Amasa Nims was born on July 31, 1810, in Bolton, New York, to Daniel Nims and Lydia Winter. His father was a veteran of the American Revolution. Nims grew up in Bolton and began working in a woolen mill when he was thirteen years old. He married Adeline Goodenow on March 23, 1839, and they had at least seven children: Wesley, born around 1840; Owen, born on January 26, 1842; Creon, born around 1844; Nott, born around 1846; Adelaide, born around 1846; Mary, born around 1850; and Luella, born around 1856.
In 1839, an early biographer noted, he “resolved to lead a more independent life in the West, purposing to buy Government land in the Territory of Iowa, and turn his attention to farming.” He purchased a farm in Maquoketa in 1839, but he moved to Bloomfield, Iowa, three years later.
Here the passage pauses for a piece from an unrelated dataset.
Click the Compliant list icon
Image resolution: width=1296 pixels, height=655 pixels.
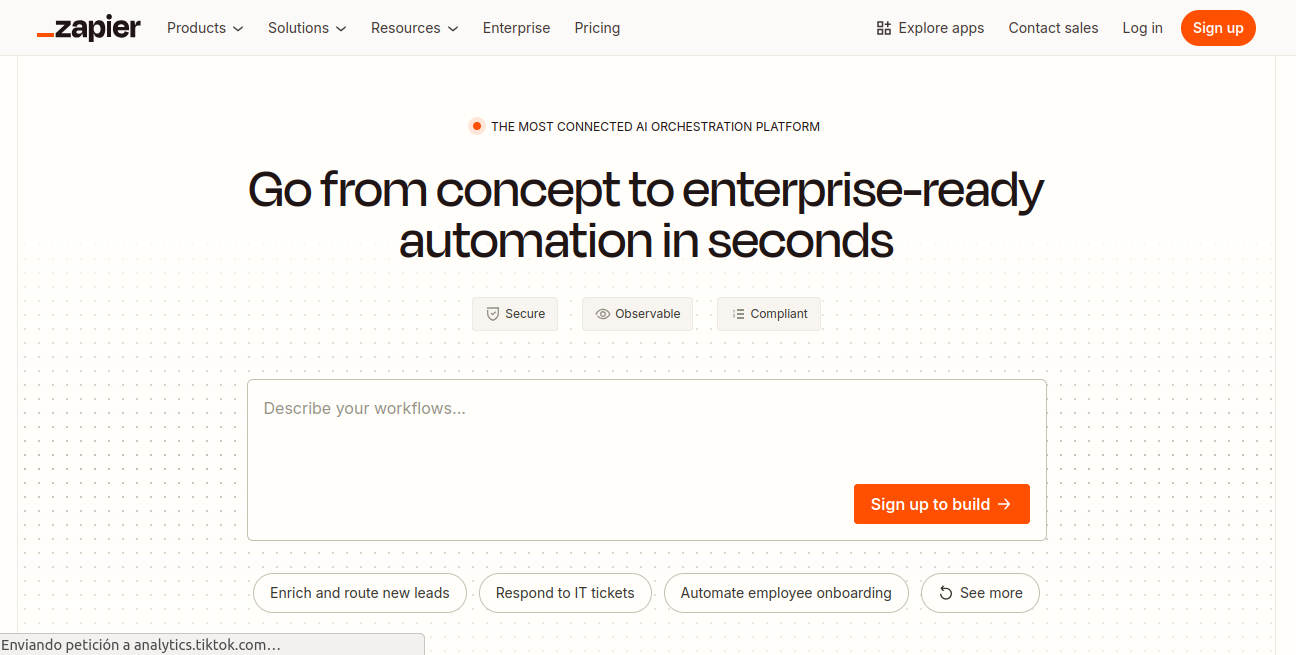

By 1850, he owned $200 of real estate. He served as a postmaster in the early 1850s, and he returned to Maquoketa sometime that decade. Then, in 1859, the Colorado Gold Rush drew him to Pike’s Peak. He reportedly “spent a year in the search of gold” before returning home to Maquoketa.
By 1880, he and his wife were living in their daughter Luella’s household in Graham, Kansas. They returned to Maquoketa by the early 1890s, and he died there on January 13, 1894.